3. Secrets Management (The "Deploy" Phase)

  • The Issue: A common failure is hardcoding secrets (like the token in my example, database passwords, or API keys) directly in the code. This makes them visible to anyone with code access and permanently logs them in Git history.
  • Anticipation: We anticipate this by establishing clear processes: — Using a Secrets Manager: Never store secrets in code. Instead, we use GitLab CI/CD variables, HashiCorp Vault, or a cloud provider's secrets manager to inject them at build time or runtime. — Implementing Pre-Commit Hooks: We can use tools like gitleaks or trufflehog locally. These hooks scan code before it's even committed, preventing secrets from ever leaving the developer's machine and entering the repository.
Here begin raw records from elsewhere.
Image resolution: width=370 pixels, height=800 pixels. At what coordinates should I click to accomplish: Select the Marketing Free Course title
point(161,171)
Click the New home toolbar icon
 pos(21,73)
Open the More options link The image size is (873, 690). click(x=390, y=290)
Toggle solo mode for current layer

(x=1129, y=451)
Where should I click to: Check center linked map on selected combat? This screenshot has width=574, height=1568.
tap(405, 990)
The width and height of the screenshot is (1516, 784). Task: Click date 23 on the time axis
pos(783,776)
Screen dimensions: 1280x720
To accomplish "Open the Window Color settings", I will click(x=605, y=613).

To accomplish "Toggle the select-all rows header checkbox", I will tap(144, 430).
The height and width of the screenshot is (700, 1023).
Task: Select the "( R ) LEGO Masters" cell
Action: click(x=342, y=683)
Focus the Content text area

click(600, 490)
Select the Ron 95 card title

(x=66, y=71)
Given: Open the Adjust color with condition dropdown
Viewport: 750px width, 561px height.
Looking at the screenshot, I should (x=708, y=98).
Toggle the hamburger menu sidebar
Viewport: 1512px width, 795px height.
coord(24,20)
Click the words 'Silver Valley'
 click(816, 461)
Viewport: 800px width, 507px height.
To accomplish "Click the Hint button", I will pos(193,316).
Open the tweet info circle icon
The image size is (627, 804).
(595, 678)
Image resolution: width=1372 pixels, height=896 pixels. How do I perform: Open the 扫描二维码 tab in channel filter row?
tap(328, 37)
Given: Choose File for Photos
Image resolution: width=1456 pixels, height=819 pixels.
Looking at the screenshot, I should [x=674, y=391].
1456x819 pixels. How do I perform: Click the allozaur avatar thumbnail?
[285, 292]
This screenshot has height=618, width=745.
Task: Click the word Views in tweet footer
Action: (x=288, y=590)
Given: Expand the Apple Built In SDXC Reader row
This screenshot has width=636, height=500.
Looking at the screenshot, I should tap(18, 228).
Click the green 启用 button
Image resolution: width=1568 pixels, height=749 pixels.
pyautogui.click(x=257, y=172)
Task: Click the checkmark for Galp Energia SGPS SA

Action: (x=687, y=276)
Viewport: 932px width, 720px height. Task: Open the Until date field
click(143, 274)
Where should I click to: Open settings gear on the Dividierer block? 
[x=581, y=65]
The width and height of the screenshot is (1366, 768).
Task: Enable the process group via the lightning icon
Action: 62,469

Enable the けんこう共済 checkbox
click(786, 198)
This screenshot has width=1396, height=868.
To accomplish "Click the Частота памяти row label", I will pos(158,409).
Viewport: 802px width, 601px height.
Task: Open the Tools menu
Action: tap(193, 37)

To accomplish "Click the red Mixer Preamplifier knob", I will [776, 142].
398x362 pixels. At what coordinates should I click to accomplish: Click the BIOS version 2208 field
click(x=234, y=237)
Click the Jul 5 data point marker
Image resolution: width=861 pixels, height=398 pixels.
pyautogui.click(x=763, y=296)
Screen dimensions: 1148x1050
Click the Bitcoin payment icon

By analyzing security at every stage — from the developer's GPG key (Code) to dependency scanning (Build) and artifact signing (Deploy) — we evolve from a reactive "bug-fixing" model to a proactive, defense-in-depth culture.

Conclusion

This experience was a powerful reminder that security isn't a feature we add or a final step we take. It's a continuous process and a shared responsibility.

By building automated security analysis (Semgrep) directly into our core development workflow (GitLab CI), we transformed a potential security crisis into a simple, educational development task. This proactive, automated approach is the single most effective way to uphold our secure programming standards and build applications that are safe by design.